• [Instructions to follow] In the listing below, find the line with "Numérique (480, 19)", then repeat exactly every line from the top through that one.

• [Material provided]
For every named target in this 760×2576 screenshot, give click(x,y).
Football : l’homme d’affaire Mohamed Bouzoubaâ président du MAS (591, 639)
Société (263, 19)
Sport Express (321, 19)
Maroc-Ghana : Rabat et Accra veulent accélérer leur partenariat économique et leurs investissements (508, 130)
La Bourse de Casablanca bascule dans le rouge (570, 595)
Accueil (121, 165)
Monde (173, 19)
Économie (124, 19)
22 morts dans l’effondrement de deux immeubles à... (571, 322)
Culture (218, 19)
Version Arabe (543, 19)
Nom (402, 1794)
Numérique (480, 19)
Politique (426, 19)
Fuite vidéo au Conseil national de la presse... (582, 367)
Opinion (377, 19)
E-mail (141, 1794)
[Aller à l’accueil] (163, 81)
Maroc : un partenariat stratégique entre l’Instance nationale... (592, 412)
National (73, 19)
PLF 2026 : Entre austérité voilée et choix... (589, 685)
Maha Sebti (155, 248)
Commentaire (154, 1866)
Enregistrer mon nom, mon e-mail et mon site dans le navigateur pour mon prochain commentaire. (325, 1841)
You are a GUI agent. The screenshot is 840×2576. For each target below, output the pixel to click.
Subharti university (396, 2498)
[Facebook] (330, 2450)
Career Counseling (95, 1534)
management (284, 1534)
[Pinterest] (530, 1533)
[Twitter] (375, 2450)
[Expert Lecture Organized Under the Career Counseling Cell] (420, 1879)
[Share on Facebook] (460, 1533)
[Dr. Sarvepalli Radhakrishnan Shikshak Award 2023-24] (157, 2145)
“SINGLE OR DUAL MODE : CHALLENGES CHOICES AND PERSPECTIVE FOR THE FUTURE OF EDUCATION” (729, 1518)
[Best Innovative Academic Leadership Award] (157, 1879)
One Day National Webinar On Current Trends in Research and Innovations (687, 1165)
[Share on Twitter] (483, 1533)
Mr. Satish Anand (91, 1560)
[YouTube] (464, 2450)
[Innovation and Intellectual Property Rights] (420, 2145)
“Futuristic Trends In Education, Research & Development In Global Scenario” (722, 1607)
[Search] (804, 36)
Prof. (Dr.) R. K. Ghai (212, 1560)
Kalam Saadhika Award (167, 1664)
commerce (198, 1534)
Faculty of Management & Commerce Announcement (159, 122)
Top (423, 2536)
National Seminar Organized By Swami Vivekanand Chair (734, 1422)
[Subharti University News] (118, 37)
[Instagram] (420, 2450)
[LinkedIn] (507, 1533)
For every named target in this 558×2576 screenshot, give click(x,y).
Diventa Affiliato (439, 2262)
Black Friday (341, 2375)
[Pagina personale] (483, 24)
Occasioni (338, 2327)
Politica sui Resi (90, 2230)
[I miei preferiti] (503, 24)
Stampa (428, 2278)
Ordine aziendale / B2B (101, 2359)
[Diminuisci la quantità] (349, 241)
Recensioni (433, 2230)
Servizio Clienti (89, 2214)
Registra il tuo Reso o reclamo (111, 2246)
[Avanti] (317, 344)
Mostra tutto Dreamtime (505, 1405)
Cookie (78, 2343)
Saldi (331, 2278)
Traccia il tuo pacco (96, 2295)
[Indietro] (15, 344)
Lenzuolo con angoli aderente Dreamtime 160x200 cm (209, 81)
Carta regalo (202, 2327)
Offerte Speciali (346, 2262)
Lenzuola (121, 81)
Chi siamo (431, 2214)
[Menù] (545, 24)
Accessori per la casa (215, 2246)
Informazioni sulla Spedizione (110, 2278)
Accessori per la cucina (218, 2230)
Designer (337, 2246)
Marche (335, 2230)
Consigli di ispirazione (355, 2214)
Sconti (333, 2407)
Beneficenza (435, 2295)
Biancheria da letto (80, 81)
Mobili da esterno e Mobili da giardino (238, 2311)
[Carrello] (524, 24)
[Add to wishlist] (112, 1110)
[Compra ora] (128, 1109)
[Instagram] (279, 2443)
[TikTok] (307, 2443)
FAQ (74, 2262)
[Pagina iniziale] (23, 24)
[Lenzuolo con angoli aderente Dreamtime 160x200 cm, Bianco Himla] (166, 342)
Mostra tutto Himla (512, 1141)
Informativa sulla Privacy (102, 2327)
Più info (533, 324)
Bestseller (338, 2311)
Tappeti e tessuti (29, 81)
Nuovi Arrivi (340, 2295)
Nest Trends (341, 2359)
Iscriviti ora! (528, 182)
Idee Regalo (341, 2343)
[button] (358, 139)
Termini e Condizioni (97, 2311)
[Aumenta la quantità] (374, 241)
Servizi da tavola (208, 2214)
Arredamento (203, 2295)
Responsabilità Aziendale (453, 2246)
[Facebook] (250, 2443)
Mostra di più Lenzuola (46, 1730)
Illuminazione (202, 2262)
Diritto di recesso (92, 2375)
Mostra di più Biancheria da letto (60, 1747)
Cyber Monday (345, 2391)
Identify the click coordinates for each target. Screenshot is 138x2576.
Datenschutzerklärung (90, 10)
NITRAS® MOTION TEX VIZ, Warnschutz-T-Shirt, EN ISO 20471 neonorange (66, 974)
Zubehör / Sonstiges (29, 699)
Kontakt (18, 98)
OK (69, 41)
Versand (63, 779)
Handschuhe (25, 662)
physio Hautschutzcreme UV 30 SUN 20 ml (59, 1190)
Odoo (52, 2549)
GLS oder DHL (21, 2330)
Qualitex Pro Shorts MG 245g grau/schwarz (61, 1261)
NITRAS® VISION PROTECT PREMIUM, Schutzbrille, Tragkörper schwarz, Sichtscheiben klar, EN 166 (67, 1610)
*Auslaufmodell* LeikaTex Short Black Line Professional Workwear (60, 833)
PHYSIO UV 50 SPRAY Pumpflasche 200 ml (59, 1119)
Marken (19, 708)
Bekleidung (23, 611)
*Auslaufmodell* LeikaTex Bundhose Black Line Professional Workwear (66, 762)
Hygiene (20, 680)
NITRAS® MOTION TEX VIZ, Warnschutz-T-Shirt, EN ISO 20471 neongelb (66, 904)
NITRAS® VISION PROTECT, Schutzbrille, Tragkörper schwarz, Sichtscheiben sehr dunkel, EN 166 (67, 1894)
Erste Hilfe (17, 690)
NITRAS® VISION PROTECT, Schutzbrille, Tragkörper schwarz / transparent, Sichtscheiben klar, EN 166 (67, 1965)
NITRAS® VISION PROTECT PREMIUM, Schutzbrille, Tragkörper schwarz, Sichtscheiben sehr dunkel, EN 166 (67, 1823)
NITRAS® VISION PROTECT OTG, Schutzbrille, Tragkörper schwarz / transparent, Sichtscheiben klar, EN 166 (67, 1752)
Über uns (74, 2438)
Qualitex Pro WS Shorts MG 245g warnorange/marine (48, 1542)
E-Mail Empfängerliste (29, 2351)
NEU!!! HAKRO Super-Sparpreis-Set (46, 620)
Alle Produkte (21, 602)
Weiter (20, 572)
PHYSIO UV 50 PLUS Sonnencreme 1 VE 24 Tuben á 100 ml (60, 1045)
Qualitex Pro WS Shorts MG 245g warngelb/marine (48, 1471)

• [The completed task]
For every named target in this 760×2576 screenshot, give click(x,y).
Football : l’homme d’affaire Mohamed Bouzoubaâ président du MAS (591, 639)
Société (263, 19)
Sport Express (321, 19)
Maroc-Ghana : Rabat et Accra veulent accélérer leur partenariat économique et leurs investissements (508, 130)
La Bourse de Casablanca bascule dans le rouge (570, 595)
Accueil (121, 165)
Monde (173, 19)
Économie (124, 19)
22 morts dans l’effondrement de deux immeubles à... (571, 322)
Culture (218, 19)
Version Arabe (543, 19)
Nom (402, 1794)
Numérique (480, 19)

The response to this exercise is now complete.